Cybozu chief Yoshihisa Aono leads suit against Japanese government for right to use premarital names

by Mizuho Aoki

Staff Writer

The president of a major software firm and three others sued the central government on Tuesday seeking a change to the Family Register Law that would give them the right to use their premarital surnames.

Among the plaintiffs is Yoshihisa Aono, 46, the president of Cybozu Inc. Aono legally took his wife’s surname — Nishihata — upon marriage, but he uses his pre-marriage name for business purposes. The other three plaintiffs, who declined to be named, are a woman in her 20s, and a common-law couple.

The four filed the suit with the Tokyo District Court, seeking ¥2.2 million in compensation for “psychological suffering.”

The law in question forbids Japanese couples from using different surnames after marriage, a practice that is permitted in marriages between Japanese and foreign nationals. Divorced individuals also have the freedom to choose which surname they use regardless of nationality.

The plaintiffs claim that the different treatment contravenes constitutional rights guaranteeing equality under law.

According to the petition, Aono and the woman in her 20s adopted their spouse’s surnames after marriage.
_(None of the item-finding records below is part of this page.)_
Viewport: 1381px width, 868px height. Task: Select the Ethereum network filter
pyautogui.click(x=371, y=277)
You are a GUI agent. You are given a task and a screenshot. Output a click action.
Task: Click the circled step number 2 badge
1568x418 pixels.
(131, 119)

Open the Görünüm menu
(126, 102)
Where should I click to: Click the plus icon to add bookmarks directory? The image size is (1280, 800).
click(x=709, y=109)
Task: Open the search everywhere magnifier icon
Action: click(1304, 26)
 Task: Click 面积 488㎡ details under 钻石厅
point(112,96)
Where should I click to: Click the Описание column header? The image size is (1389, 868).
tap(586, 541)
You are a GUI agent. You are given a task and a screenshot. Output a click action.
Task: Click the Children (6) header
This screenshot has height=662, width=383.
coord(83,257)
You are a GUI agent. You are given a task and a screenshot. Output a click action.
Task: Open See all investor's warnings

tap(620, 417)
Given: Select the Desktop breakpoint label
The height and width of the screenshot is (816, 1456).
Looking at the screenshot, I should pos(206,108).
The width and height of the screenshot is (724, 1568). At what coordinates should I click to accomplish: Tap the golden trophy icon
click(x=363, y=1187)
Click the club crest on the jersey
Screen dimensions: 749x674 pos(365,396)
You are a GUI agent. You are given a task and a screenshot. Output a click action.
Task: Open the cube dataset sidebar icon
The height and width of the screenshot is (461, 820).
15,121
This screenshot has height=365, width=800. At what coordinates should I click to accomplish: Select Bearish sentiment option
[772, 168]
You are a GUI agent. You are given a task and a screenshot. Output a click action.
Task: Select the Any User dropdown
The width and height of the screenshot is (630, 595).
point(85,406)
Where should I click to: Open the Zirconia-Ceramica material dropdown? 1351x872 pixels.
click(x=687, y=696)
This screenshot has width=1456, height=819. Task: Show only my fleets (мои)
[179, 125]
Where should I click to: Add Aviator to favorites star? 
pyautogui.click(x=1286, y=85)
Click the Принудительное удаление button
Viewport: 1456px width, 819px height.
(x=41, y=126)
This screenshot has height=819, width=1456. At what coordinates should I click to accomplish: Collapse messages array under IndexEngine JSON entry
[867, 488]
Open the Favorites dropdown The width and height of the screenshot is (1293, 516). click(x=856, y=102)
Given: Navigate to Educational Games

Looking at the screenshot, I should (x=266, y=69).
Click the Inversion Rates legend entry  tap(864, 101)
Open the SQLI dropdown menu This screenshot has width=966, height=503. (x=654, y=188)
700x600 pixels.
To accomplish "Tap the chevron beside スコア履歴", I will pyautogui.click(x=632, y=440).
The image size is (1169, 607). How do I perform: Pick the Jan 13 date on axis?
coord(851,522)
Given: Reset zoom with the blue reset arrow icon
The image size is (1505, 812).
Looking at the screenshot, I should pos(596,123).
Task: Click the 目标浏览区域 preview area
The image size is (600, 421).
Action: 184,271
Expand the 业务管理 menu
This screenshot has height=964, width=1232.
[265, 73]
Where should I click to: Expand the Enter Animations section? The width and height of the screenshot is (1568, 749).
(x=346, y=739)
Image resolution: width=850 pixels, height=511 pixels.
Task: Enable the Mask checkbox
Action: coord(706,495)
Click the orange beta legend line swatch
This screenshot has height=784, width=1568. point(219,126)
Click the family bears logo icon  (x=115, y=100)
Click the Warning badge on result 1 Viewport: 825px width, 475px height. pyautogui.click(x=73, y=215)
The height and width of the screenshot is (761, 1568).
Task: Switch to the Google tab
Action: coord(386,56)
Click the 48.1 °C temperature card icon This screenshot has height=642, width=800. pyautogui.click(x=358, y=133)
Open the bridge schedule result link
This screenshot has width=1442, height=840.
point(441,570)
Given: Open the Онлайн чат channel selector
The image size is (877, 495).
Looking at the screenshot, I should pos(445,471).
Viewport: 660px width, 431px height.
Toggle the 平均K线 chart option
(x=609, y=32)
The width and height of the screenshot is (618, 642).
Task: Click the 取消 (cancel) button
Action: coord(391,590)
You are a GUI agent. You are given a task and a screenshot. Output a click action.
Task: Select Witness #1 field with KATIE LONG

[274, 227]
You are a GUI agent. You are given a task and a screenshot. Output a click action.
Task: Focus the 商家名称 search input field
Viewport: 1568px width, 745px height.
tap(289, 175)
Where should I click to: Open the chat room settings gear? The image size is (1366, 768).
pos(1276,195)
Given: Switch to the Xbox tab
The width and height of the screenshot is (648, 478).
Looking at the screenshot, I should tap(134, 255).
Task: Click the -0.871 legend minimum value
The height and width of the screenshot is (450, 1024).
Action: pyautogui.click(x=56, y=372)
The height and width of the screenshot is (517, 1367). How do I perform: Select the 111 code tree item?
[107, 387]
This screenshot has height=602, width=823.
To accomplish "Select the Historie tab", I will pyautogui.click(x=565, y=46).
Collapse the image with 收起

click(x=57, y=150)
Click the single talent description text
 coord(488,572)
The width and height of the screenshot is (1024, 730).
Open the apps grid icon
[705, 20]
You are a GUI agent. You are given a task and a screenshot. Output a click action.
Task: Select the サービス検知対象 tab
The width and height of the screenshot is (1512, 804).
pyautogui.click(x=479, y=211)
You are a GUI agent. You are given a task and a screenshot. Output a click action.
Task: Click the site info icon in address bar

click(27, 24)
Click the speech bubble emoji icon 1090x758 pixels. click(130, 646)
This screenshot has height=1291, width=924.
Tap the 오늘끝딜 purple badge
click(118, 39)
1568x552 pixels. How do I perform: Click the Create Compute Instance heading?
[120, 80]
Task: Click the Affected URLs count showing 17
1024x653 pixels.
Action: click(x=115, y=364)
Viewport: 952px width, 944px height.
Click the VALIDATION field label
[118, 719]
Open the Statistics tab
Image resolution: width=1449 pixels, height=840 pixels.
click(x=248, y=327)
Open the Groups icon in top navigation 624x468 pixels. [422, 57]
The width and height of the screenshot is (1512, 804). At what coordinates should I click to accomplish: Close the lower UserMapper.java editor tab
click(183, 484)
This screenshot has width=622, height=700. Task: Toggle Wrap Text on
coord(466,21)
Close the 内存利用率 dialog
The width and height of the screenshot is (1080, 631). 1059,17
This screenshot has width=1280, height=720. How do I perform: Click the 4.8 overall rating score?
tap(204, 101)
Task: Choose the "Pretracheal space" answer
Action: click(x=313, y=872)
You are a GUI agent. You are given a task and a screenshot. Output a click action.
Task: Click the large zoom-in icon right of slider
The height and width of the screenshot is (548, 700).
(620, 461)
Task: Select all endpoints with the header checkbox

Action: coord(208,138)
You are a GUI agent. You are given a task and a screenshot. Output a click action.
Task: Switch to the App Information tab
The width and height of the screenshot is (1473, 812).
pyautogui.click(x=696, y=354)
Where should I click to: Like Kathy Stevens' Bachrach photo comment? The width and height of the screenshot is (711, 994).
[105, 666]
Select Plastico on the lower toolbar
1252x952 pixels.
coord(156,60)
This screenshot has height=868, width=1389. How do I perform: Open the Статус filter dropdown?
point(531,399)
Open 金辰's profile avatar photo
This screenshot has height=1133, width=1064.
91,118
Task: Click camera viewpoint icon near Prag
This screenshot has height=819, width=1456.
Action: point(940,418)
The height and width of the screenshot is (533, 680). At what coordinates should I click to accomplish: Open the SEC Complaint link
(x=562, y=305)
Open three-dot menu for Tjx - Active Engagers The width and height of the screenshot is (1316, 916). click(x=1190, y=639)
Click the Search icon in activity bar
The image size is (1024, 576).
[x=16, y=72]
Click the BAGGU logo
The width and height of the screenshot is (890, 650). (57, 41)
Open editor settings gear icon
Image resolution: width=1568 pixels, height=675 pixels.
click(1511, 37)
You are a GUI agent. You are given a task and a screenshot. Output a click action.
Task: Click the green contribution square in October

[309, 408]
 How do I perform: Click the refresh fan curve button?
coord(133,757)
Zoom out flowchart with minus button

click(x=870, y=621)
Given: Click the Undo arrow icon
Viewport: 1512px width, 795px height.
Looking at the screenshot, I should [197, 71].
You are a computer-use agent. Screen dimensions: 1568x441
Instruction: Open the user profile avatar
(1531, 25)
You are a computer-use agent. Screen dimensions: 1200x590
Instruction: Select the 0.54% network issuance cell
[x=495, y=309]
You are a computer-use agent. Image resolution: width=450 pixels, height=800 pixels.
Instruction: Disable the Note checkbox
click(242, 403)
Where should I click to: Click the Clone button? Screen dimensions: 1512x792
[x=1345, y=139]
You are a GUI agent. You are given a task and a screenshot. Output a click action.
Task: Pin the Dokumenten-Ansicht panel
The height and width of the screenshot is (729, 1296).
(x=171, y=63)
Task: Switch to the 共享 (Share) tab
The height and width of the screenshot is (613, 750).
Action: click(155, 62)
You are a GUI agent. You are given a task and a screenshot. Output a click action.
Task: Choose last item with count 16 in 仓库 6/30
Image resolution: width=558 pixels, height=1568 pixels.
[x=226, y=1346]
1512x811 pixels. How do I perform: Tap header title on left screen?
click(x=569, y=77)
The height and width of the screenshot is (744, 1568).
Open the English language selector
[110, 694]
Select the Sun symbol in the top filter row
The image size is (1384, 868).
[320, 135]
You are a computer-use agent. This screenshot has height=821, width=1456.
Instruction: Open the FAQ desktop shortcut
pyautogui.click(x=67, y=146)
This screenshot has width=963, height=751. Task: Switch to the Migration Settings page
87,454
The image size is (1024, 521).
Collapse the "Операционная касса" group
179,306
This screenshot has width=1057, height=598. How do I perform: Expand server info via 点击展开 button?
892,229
The other two plaintiffs have not married because both want to retain their surnames.

Aono said he adopted his wife’s surname as she insisted she retain her maiden name when they wed in 2001.

“I thought it wouldn’t cause many disadvantages, because I believed it was a common thing (for women) to use pre-marriage names at the workplace,” Aono said during a news conference in Tokyo. “But it turned out to be hard … I’ve been feeling a lot of stress.”

Aono explained that he had to change his surname on official documents such as bank accounts, credit cards and his passport. It also cost ¥810,000 to update his name on corporate stocks he owned, he said.

Even though he has developed his business reputation using Aono, he had no choice but to use his legal name — that of his wife — on several occasions such as making reservations for business trips.

“It not only causes psychological stress but it is also a loss for Japan from aspects of economic rationality.”

In male-dominated Japanese society, married women are often pressured to use their husbands’ name.

Aono said that in Japan, the surname question is often seen as an issue for women. By becoming a plaintiff himself, Aono said, he wanted people to know that the issue actually affects both men and women.

The Justice Ministry declined to comment, saying it has not yet received the petition.

In 2015, the Supreme Court upheld the constitutionality of a Civil Code provision that requires married couples to use the same surname on official documents. In the case, five women sought the right to retain their maiden names after marriage.